%%

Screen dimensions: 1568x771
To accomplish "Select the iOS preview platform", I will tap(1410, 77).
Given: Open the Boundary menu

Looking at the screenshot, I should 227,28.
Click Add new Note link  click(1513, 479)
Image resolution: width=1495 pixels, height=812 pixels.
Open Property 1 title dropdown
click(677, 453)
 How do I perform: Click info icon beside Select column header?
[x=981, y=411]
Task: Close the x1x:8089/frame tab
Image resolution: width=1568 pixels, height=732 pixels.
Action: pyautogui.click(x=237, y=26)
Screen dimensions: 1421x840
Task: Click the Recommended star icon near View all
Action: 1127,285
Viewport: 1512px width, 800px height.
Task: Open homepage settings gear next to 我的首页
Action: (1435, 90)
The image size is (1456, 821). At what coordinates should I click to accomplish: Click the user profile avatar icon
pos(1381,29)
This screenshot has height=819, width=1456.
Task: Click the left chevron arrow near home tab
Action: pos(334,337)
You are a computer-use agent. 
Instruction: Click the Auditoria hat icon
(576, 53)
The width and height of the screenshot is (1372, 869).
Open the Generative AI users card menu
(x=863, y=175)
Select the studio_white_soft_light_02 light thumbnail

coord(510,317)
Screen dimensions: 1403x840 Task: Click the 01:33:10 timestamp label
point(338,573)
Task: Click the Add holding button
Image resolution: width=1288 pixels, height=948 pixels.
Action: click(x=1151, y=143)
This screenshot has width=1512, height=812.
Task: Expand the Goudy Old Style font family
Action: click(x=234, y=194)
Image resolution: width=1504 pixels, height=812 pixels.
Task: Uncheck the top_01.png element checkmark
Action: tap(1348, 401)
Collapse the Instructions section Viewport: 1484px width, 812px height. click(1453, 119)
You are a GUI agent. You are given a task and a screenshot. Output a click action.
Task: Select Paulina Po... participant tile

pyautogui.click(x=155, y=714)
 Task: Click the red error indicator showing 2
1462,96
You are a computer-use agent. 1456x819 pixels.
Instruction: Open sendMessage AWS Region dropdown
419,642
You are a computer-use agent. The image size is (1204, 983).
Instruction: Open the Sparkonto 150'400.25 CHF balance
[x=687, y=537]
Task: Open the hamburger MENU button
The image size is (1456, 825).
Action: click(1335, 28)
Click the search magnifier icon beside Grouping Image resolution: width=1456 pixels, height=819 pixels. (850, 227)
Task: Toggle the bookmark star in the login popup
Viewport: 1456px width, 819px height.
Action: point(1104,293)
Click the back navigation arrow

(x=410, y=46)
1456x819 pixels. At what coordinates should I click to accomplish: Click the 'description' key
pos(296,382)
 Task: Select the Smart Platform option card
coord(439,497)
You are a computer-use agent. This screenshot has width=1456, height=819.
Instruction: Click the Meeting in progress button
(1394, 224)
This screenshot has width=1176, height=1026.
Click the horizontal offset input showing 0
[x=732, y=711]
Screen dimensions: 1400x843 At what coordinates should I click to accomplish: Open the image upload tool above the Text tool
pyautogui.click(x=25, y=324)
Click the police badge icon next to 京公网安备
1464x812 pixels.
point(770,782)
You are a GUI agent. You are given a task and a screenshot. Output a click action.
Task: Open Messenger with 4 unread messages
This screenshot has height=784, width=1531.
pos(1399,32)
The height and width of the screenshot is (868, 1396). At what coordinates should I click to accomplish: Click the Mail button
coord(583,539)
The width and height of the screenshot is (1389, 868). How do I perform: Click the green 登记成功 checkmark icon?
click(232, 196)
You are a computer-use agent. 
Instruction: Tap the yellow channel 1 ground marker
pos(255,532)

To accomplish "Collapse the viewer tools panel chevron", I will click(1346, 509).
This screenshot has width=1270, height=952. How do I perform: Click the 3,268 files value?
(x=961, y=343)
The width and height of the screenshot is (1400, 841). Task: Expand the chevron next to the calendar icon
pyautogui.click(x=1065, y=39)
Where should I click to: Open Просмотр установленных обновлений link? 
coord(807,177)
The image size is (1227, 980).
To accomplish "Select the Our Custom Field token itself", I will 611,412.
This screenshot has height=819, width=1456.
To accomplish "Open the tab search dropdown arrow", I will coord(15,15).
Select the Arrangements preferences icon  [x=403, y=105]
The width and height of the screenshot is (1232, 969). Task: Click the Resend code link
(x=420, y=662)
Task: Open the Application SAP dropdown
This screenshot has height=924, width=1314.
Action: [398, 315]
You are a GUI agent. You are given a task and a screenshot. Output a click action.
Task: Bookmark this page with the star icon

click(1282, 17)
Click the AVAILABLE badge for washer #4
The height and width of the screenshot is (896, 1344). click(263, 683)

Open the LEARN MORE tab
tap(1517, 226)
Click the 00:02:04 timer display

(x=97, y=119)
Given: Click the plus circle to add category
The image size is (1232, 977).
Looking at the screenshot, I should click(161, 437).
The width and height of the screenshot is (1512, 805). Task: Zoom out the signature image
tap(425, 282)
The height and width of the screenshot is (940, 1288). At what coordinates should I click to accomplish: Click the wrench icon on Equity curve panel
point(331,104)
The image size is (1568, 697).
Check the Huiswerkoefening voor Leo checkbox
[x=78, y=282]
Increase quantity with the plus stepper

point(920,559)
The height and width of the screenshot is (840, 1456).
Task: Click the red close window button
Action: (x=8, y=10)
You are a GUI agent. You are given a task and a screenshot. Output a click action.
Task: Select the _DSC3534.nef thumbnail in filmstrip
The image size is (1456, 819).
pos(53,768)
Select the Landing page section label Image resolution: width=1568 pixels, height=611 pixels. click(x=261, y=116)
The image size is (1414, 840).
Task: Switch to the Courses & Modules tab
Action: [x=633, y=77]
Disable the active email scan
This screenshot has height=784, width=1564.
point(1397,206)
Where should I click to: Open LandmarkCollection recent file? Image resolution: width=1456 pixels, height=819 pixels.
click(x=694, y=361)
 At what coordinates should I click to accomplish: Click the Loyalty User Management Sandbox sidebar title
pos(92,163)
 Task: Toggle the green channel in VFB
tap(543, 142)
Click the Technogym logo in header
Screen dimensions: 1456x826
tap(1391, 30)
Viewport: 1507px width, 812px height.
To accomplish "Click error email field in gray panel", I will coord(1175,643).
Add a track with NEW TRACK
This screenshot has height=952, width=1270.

%%

Without leaving anything out, repeat the data exactly.

Screen dimensions: 1568x771
To accomplish "Select the iOS preview platform", I will tap(1410, 77).
Given: Open the Boundary menu

Looking at the screenshot, I should 227,28.
Click Add new Note link  click(1513, 479)
Image resolution: width=1495 pixels, height=812 pixels.
Open Property 1 title dropdown
click(677, 453)
 How do I perform: Click info icon beside Select column header?
[x=981, y=411]
Task: Close the x1x:8089/frame tab
Image resolution: width=1568 pixels, height=732 pixels.
Action: pyautogui.click(x=237, y=26)
Screen dimensions: 1421x840
Task: Click the Recommended star icon near View all
Action: 1127,285
Viewport: 1512px width, 800px height.
Task: Open homepage settings gear next to 我的首页
Action: (1435, 90)
The image size is (1456, 821). At what coordinates should I click to accomplish: Click the user profile avatar icon
pos(1381,29)
This screenshot has height=819, width=1456.
Task: Click the left chevron arrow near home tab
Action: pos(334,337)
You are a computer-use agent. 
Instruction: Click the Auditoria hat icon
(576, 53)
The width and height of the screenshot is (1372, 869).
Open the Generative AI users card menu
(x=863, y=175)
Select the studio_white_soft_light_02 light thumbnail

coord(510,317)
Screen dimensions: 1403x840 Task: Click the 01:33:10 timestamp label
point(338,573)
Task: Click the Add holding button
Image resolution: width=1288 pixels, height=948 pixels.
Action: click(x=1151, y=143)
This screenshot has width=1512, height=812.
Task: Expand the Goudy Old Style font family
Action: click(x=234, y=194)
Image resolution: width=1504 pixels, height=812 pixels.
Task: Uncheck the top_01.png element checkmark
Action: tap(1348, 401)
Collapse the Instructions section Viewport: 1484px width, 812px height. click(1453, 119)
You are a GUI agent. You are given a task and a screenshot. Output a click action.
Task: Select Paulina Po... participant tile

pyautogui.click(x=155, y=714)
 Task: Click the red error indicator showing 2
1462,96
You are a computer-use agent. 1456x819 pixels.
Instruction: Open sendMessage AWS Region dropdown
419,642
You are a computer-use agent. The image size is (1204, 983).
Instruction: Open the Sparkonto 150'400.25 CHF balance
[x=687, y=537]
Task: Open the hamburger MENU button
The image size is (1456, 825).
Action: click(1335, 28)
Click the search magnifier icon beside Grouping Image resolution: width=1456 pixels, height=819 pixels. (850, 227)
Task: Toggle the bookmark star in the login popup
Viewport: 1456px width, 819px height.
Action: point(1104,293)
Click the back navigation arrow

(x=410, y=46)
1456x819 pixels. At what coordinates should I click to accomplish: Click the 'description' key
pos(296,382)
 Task: Select the Smart Platform option card
coord(439,497)
You are a computer-use agent. This screenshot has width=1456, height=819.
Instruction: Click the Meeting in progress button
(1394, 224)
This screenshot has width=1176, height=1026.
Click the horizontal offset input showing 0
[x=732, y=711]
Screen dimensions: 1400x843 At what coordinates should I click to accomplish: Open the image upload tool above the Text tool
pyautogui.click(x=25, y=324)
Click the police badge icon next to 京公网安备
1464x812 pixels.
point(770,782)
You are a GUI agent. You are given a task and a screenshot. Output a click action.
Task: Open Messenger with 4 unread messages
This screenshot has height=784, width=1531.
pos(1399,32)
The height and width of the screenshot is (868, 1396). At what coordinates should I click to accomplish: Click the Mail button
coord(583,539)
The width and height of the screenshot is (1389, 868). How do I perform: Click the green 登记成功 checkmark icon?
click(232, 196)
You are a computer-use agent. 
Instruction: Tap the yellow channel 1 ground marker
pos(255,532)

To accomplish "Collapse the viewer tools panel chevron", I will click(1346, 509).
This screenshot has width=1270, height=952. How do I perform: Click the 3,268 files value?
(x=961, y=343)
The width and height of the screenshot is (1400, 841). Task: Expand the chevron next to the calendar icon
pyautogui.click(x=1065, y=39)
Where should I click to: Open Просмотр установленных обновлений link? 
coord(807,177)
The image size is (1227, 980).
To accomplish "Select the Our Custom Field token itself", I will 611,412.
This screenshot has height=819, width=1456.
To accomplish "Open the tab search dropdown arrow", I will coord(15,15).
Select the Arrangements preferences icon  [x=403, y=105]
The width and height of the screenshot is (1232, 969). Task: Click the Resend code link
(x=420, y=662)
Task: Open the Application SAP dropdown
This screenshot has height=924, width=1314.
Action: [398, 315]
You are a GUI agent. You are given a task and a screenshot. Output a click action.
Task: Bookmark this page with the star icon

click(1282, 17)
Click the AVAILABLE badge for washer #4
The height and width of the screenshot is (896, 1344). click(263, 683)

Open the LEARN MORE tab
tap(1517, 226)
Click the 00:02:04 timer display

(x=97, y=119)
Given: Click the plus circle to add category
The image size is (1232, 977).
Looking at the screenshot, I should click(161, 437).
The width and height of the screenshot is (1512, 805). Task: Zoom out the signature image
tap(425, 282)
The height and width of the screenshot is (940, 1288). At what coordinates should I click to accomplish: Click the wrench icon on Equity curve panel
point(331,104)
The image size is (1568, 697).
Check the Huiswerkoefening voor Leo checkbox
[x=78, y=282]
Increase quantity with the plus stepper

point(920,559)
The height and width of the screenshot is (840, 1456).
Task: Click the red close window button
Action: (x=8, y=10)
You are a GUI agent. You are given a task and a screenshot. Output a click action.
Task: Select the _DSC3534.nef thumbnail in filmstrip
The image size is (1456, 819).
pos(53,768)
Select the Landing page section label Image resolution: width=1568 pixels, height=611 pixels. click(x=261, y=116)
The image size is (1414, 840).
Task: Switch to the Courses & Modules tab
Action: [x=633, y=77]
Disable the active email scan
This screenshot has height=784, width=1564.
point(1397,206)
Where should I click to: Open LandmarkCollection recent file? Image resolution: width=1456 pixels, height=819 pixels.
click(x=694, y=361)
 At what coordinates should I click to accomplish: Click the Loyalty User Management Sandbox sidebar title
pos(92,163)
 Task: Toggle the green channel in VFB
tap(543, 142)
Click the Technogym logo in header
Screen dimensions: 1456x826
tap(1391, 30)
Viewport: 1507px width, 812px height.
To accomplish "Click error email field in gray panel", I will coord(1175,643).
Add a track with NEW TRACK
This screenshot has height=952, width=1270.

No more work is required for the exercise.